About the job
Join David AI as a Staff Product Engineer
At David AI, we are pioneering the field of audio data research, applying a rigorous R&D methodology to create robust datasets that empower AI models. Our vision is to integrate AI seamlessly into daily life, with audio serving as the key medium. As the demand for high-quality training data grows, we position ourselves as the solution.
Founded in 2024 by a team of seasoned engineers from Scale AI, we quickly garnered the trust of leading FAANG companies and AI labs.
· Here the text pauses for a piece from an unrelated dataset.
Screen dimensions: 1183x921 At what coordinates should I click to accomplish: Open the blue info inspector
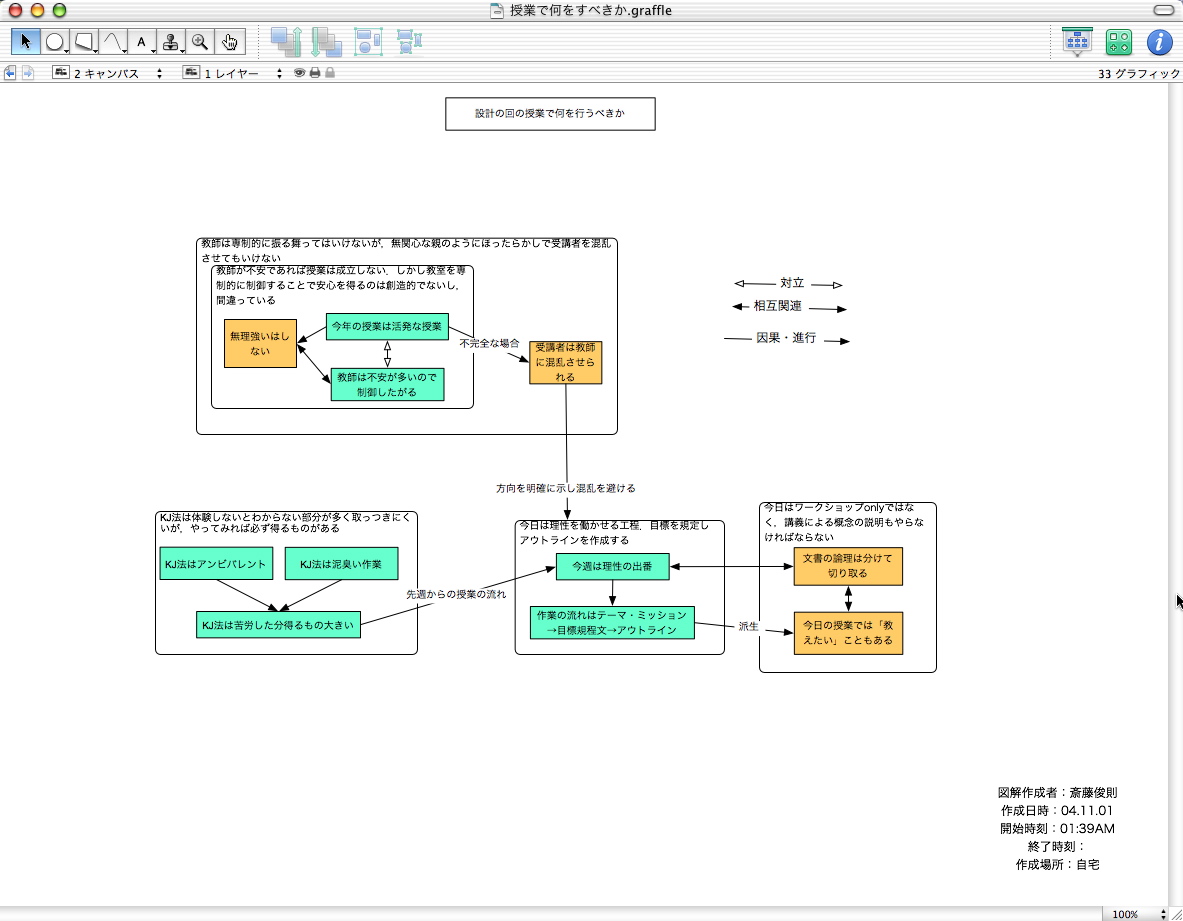(x=1158, y=42)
Our recent $50M Series B funding round was led by prestigious investors including Meritech and NVIDIA, underscoring our potential in the audio AI landscape.
We pride ourselves on our dynamic, collaborative, and ambitious team, and we are on the lookout for exceptional talent in research, engineering, product, and operations to help us redefine audio AI.
About Our Engineering Team
Our engineering team is at the forefront of innovation, building the infrastructure, platforms, and models that convert raw audio into valuable data for top-tier AI labs and enterprises. We are a close-knit group of product engineers, infrastructure experts, and machine learning specialists who are dedicated to establishing the first-ever audio data research organization.
We operate with agility, taking ownership of our projects from inception to deployment, delivering production-ready solutions on a daily basis. Our engineers design real-time pipelines that manage vast amounts of speech data while deploying advanced generative audio models.
Your Role
As a Staff Product Engineer, you will spearhead our Product Engineering team, developing state-of-the-art products that enable our clients to harness audio data effectively for model training. You will collaborate with researchers to continually refine our data collection methodologies.
Your Responsibilities
Lead the development of full-stack features, rapidly iterating to deliver daily innovations to our users.
Construct scalable systems that process terabytes of audio data and extract actionable insights.
Deploy and assess LLM- and DSP-based solutions to enhance customer understanding of their data.
Facilitate research iterations and deployment interfaces for data collection in collaboration with researchers and operations.